Tasty is the third studio album by American singer Kelis, released on December 5, 2003, by Star Trak Entertainment and Arista Records. As executive producer, Kelis enlisted previous collaborators the Neptunes to produce the album, as well as new collaborators such as Raphael Saadiq, Dallas Austin, André 3000, Rockwilder, and Dame Blackmon "Grease". It also features guest vocals from Saadiq, André 3000, and then-boyfriend Nas.

The album was met with positive reviews from critics, who praised its originality and viewed it as an improvement on Kelis' previous albums, Kaleidoscope (1999) and Wanderland (2001). Tasty debuted at number 27 on the Billboard 200 with first-week sales of 93,600 copies, earning Kelis the best sales week of her career in the United States. The album also became her highest-peaking album in the United Kingdom, where it peaked at number 11 on the UK Albums Chart. It spawned four singles: "Milkshake", "Trick Me", "Millionaire", and "In Public".

One of the Neptunes-produced tracks on the album, "Flashback", was originally included on Wanderland, which was not initially released in North America upon release.

Singles
"Milkshake" was released on August 25, 2003, as the lead single from Tasty. It reached number three on the US Billboard Hot 100, becoming Kelis' highest-peaking single on the chart to date. The song was certified gold by the Recording Industry Association of America (RIAA) on October 25, 2004, and has sold 883,000 digital downloads in the United States. "Milkshake" also achieved commercial success internationally, reaching number one on the Irish Singles Chart and number two on the UK Singles Chart, as well as peaking inside the top five in Australia, Denmark, New Zealand, Norway, and Sweden. The song was nominated for a Grammy Award for Best Urban/Alternative Performance in 2004.
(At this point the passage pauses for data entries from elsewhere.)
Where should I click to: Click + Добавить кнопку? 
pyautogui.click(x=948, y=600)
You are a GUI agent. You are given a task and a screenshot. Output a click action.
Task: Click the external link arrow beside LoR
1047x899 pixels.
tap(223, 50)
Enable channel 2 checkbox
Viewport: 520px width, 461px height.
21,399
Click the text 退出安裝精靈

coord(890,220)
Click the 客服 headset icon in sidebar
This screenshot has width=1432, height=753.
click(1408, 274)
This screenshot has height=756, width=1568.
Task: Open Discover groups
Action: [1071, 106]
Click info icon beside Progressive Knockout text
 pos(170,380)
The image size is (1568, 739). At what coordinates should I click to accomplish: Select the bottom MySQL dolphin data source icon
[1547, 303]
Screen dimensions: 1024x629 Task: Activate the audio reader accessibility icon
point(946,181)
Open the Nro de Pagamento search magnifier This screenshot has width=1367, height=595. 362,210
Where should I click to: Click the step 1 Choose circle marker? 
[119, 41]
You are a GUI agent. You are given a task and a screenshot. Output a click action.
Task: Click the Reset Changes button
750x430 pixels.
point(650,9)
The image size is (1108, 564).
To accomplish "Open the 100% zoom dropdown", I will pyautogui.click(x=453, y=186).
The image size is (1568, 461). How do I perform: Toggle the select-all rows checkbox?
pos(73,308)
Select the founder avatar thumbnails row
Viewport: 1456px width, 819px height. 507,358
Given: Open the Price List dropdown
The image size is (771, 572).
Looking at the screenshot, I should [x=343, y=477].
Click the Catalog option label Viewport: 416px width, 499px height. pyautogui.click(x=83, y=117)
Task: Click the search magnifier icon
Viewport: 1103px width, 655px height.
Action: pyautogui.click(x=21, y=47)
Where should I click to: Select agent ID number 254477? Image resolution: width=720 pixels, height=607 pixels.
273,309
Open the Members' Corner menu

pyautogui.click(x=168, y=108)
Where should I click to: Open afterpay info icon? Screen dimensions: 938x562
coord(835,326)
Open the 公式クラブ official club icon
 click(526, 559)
"Trick Me" was released on February 17, 2004, as the second single from the album. The track was successful in Europe and Oceania; it peaked at number two on the UK Singles Chart, while charting inside the top five in Australia, Ireland, New Zealand, and Norway, and the top 10 in Austria, Denmark, Germany, and Switzerland.

"Millionaire", which features André 3000, was released as the album's third single on October 18, 2004. The song peaked at number three on the UK Singles Chart, becoming the album's third consecutive top-three entry. "Millionaire" attained modest success elsewhere, reaching number 11 in Finland, number 23 in Australia, and number 27 in New Zealand.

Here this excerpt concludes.